3rd March 1940

Maura Benham [Sir W Gurney Benham's daughter] came down to Bourne Mill this morning to see Bob in his “winter plumage”. As I had Nick [a horse temporarily stabled at Bourne Mill] there in the ralli, I suggested we should go over to Fingringhoe to see Hervey [Maura's brother], which we did, but Hervey had gone down to Mersea. We drove back and I left her at Bourne Mill to collect her cycle. Within a few minutes Nick bolted at the end of Morant Road, and crashed the trap into Paxman’s fence. He went down flat on the ground, and I flew out over his head, whereupon he promptly jumped over me, dragged the trap over my legs and body, and vanished round the corner of the pigstyes. I waited for an ear-splitting crash when he tried to get the trap into the stable, but he didn’t. He stopped quietly just outside!

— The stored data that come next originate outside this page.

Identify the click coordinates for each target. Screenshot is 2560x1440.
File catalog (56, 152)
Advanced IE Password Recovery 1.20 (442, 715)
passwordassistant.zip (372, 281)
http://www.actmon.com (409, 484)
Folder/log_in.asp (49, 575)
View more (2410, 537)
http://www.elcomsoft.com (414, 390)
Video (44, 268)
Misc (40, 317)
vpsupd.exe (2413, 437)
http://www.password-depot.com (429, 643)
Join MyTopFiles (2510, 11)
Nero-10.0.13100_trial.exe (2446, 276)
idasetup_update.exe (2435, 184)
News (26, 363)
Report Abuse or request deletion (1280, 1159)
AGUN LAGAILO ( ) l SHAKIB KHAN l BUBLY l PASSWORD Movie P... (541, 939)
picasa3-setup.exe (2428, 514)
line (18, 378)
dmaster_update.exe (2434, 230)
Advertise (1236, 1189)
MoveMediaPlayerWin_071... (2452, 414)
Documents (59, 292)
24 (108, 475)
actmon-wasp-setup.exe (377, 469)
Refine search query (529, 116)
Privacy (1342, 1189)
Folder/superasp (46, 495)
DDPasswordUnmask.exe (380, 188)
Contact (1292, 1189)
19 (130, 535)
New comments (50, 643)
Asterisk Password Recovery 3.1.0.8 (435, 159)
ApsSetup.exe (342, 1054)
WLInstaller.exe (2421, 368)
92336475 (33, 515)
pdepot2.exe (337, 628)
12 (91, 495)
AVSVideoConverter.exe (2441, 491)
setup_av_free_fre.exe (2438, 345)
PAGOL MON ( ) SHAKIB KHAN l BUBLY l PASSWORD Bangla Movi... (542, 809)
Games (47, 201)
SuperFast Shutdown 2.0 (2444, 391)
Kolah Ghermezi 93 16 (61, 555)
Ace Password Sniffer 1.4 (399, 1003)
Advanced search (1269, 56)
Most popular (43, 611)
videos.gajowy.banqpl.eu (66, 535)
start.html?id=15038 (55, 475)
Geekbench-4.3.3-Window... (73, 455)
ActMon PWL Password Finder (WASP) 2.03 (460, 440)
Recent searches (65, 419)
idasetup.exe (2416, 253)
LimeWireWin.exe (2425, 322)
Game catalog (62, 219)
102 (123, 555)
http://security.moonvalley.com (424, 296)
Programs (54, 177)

Both shafts are split, one hub gone, wing broken, and near side step bent back double. If I had not left Maura at Bourne Mill, she would undoubtedly have been pitched into the barbed wire on Paxman’s fence. As it is about 15 feet of the fence has come down.

To tea at Rose’s tonight, feeling so sore I don't know where to sit.

Paxman's is a major engineering firm in Colchester and was responsible for the design and manufacture of a range of diesel engines that were utilised for the war effort.